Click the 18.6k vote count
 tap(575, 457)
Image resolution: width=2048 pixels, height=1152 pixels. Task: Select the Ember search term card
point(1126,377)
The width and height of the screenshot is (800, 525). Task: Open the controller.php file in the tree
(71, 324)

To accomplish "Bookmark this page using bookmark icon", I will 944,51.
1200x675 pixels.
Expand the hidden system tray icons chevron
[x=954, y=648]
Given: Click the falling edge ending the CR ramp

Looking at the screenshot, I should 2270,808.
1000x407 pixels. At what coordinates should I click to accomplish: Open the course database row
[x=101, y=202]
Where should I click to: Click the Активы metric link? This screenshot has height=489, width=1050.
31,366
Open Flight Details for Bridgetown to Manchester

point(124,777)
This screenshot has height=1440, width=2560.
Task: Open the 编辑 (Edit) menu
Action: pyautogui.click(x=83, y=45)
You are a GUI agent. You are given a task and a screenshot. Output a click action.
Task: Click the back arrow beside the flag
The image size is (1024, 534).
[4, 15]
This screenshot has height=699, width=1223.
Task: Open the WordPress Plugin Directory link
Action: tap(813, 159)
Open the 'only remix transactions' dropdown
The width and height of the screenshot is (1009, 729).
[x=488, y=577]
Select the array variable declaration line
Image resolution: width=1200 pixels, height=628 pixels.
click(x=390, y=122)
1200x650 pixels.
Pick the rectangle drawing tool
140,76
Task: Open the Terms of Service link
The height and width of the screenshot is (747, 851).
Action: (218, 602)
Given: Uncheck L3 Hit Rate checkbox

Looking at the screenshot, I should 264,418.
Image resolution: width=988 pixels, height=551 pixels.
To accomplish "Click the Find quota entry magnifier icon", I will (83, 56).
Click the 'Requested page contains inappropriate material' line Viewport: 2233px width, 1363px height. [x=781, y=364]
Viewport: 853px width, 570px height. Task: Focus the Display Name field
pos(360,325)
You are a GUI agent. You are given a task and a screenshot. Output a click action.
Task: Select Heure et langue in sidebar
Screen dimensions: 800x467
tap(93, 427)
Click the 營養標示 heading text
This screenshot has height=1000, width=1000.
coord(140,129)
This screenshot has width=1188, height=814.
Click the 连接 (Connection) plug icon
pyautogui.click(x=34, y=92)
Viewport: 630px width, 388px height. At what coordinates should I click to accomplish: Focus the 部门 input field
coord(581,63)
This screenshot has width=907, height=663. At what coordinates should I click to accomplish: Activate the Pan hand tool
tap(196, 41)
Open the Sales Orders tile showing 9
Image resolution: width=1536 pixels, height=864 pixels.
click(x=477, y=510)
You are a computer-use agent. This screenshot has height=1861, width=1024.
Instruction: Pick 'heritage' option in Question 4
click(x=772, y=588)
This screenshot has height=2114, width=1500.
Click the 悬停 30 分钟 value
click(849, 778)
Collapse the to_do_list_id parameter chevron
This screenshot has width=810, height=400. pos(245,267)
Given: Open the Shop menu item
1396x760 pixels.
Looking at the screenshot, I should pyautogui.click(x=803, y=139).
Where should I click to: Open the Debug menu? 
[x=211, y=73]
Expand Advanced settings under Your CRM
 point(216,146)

#####

## What you are asked to do
Change "Viewport" to "Display area" throughout the data above and leave everything else as it is.

## Reply to the task
Click the 18.6k vote count
 tap(575, 457)
Image resolution: width=2048 pixels, height=1152 pixels. Task: Select the Ember search term card
point(1126,377)
The width and height of the screenshot is (800, 525). Task: Open the controller.php file in the tree
(71, 324)

To accomplish "Bookmark this page using bookmark icon", I will 944,51.
1200x675 pixels.
Expand the hidden system tray icons chevron
[x=954, y=648]
Given: Click the falling edge ending the CR ramp

Looking at the screenshot, I should 2270,808.
1000x407 pixels. At what coordinates should I click to accomplish: Open the course database row
[x=101, y=202]
Where should I click to: Click the Активы metric link? This screenshot has height=489, width=1050.
31,366
Open Flight Details for Bridgetown to Manchester

point(124,777)
This screenshot has height=1440, width=2560.
Task: Open the 编辑 (Edit) menu
Action: pyautogui.click(x=83, y=45)
You are a GUI agent. You are given a task and a screenshot. Output a click action.
Task: Click the back arrow beside the flag
The image size is (1024, 534).
[4, 15]
This screenshot has height=699, width=1223.
Task: Open the WordPress Plugin Directory link
Action: tap(813, 159)
Open the 'only remix transactions' dropdown
The width and height of the screenshot is (1009, 729).
[x=488, y=577]
Select the array variable declaration line
Image resolution: width=1200 pixels, height=628 pixels.
click(x=390, y=122)
1200x650 pixels.
Pick the rectangle drawing tool
140,76
Task: Open the Terms of Service link
The height and width of the screenshot is (747, 851).
Action: (218, 602)
Given: Uncheck L3 Hit Rate checkbox

Looking at the screenshot, I should 264,418.
Image resolution: width=988 pixels, height=551 pixels.
To accomplish "Click the Find quota entry magnifier icon", I will (83, 56).
Click the 'Requested page contains inappropriate material' line Display area: 2233px width, 1363px height. [x=781, y=364]
Display area: 853px width, 570px height. Task: Focus the Display Name field
pos(360,325)
You are a GUI agent. You are given a task and a screenshot. Output a click action.
Task: Select Heure et langue in sidebar
Screen dimensions: 800x467
tap(93, 427)
Click the 營養標示 heading text
This screenshot has height=1000, width=1000.
coord(140,129)
This screenshot has width=1188, height=814.
Click the 连接 (Connection) plug icon
pyautogui.click(x=34, y=92)
Display area: 630px width, 388px height. At what coordinates should I click to accomplish: Focus the 部门 input field
coord(581,63)
This screenshot has width=907, height=663. At what coordinates should I click to accomplish: Activate the Pan hand tool
tap(196, 41)
Open the Sales Orders tile showing 9
Image resolution: width=1536 pixels, height=864 pixels.
click(x=477, y=510)
You are a computer-use agent. This screenshot has height=1861, width=1024.
Instruction: Pick 'heritage' option in Question 4
click(x=772, y=588)
This screenshot has height=2114, width=1500.
Click the 悬停 30 分钟 value
click(849, 778)
Collapse the to_do_list_id parameter chevron
This screenshot has width=810, height=400. pos(245,267)
Given: Open the Shop menu item
1396x760 pixels.
Looking at the screenshot, I should pyautogui.click(x=803, y=139).
Where should I click to: Open the Debug menu? 
[x=211, y=73]
Expand Advanced settings under Your CRM
 point(216,146)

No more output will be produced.